No one will really miss me if I don't go downstairs, she reasoned. Between Molly and Tim and Jasper and all the staff at reception, the place was practically running itself these days. Besides, the thought of having to go downstairs and face all the Oldcasde glamour-hammers, Buffy and Shakira and the one that ate slugs in the Australian outback after last night . . . and then the one sickening thought which was really making her stomach churn came back to her. Eleanor. Yeah, sure, she'd pissed Daisy off by being a bit sullen over the last few days, but up until then she had been lovely – ladylike and gentle. And now, in less than a day, she'd be marrying that scumbag, sleazeball git . . .

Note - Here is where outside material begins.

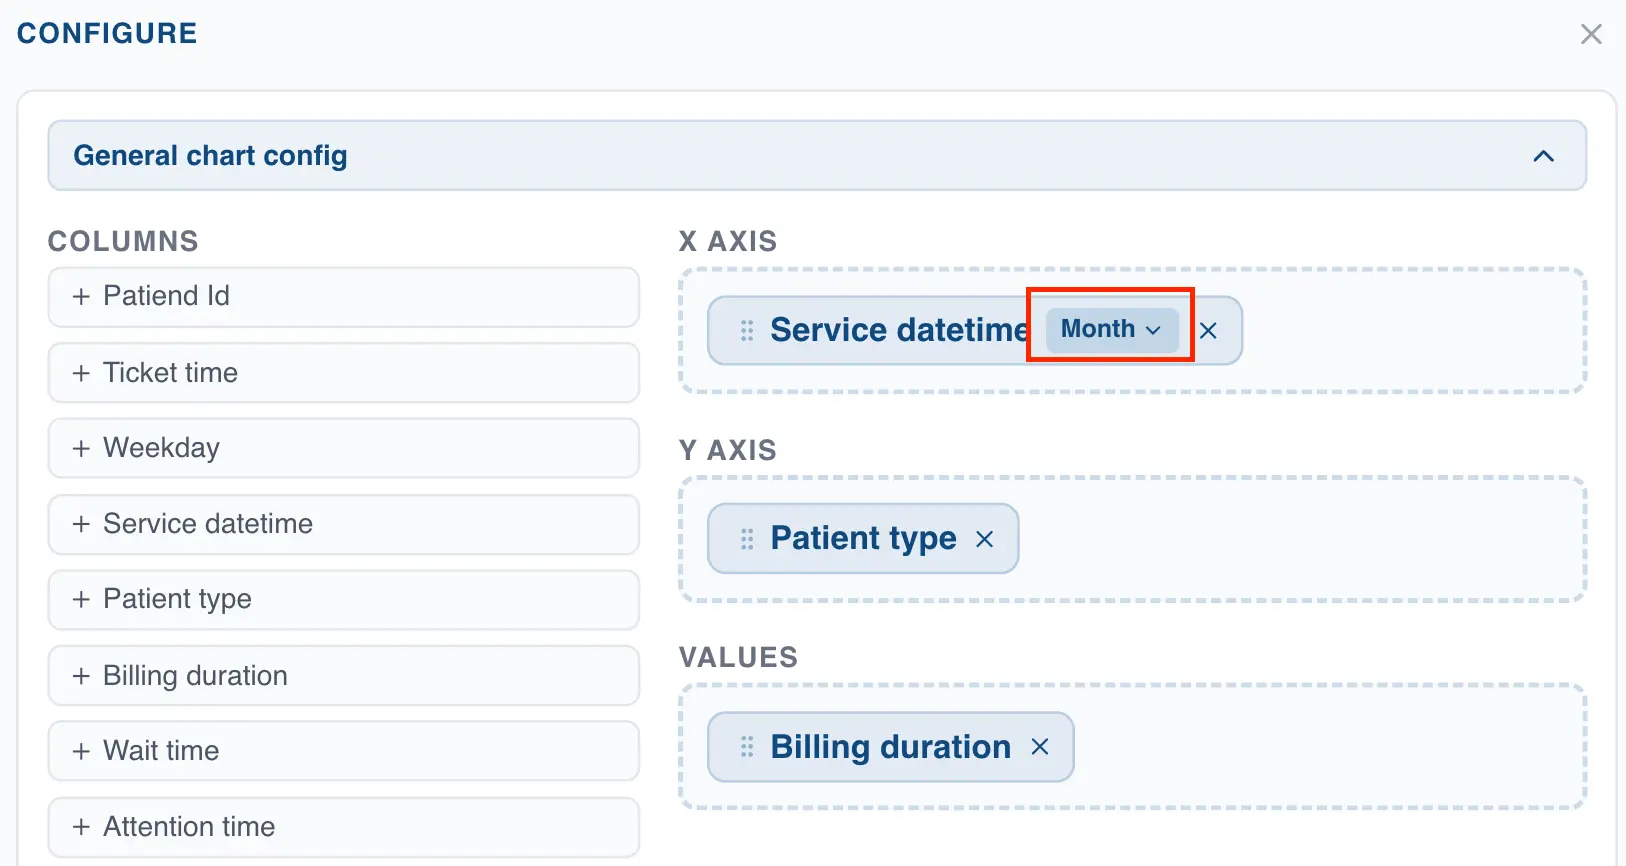This screenshot has height=866, width=1626.
Task: Click the General chart config header title
Action: pyautogui.click(x=210, y=156)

Another thought struck her. Maybe that was why Eleanor's mood had altered so drastically in the last few days. Could it be that she'd heard something about Mark? And maybe now was having second thoughts about the whole thing? All of a sudden, Daisy felt ashamed for bitching about her . . . the poor girl would have to spend the rest of her life married to a lying, two-faced cheater, unless . . . Oh Christ, she thought. No matter what angle she looked at this from, the next twenty-four hours were going to be a disaster for everyone concerned.
She looked over at her alarm clock. Twelve-thirty. Five more minutes and then I'll face them, she thought, snuggling back under the heavy counterpane of her four-poster bed. She had just drifted off when the phone by her bed started to ring yet again.
Bugger it, she'd have to talk to Julia sometime. She'd plead a migraine . . . Maybe that would buy her another few minutes of peace.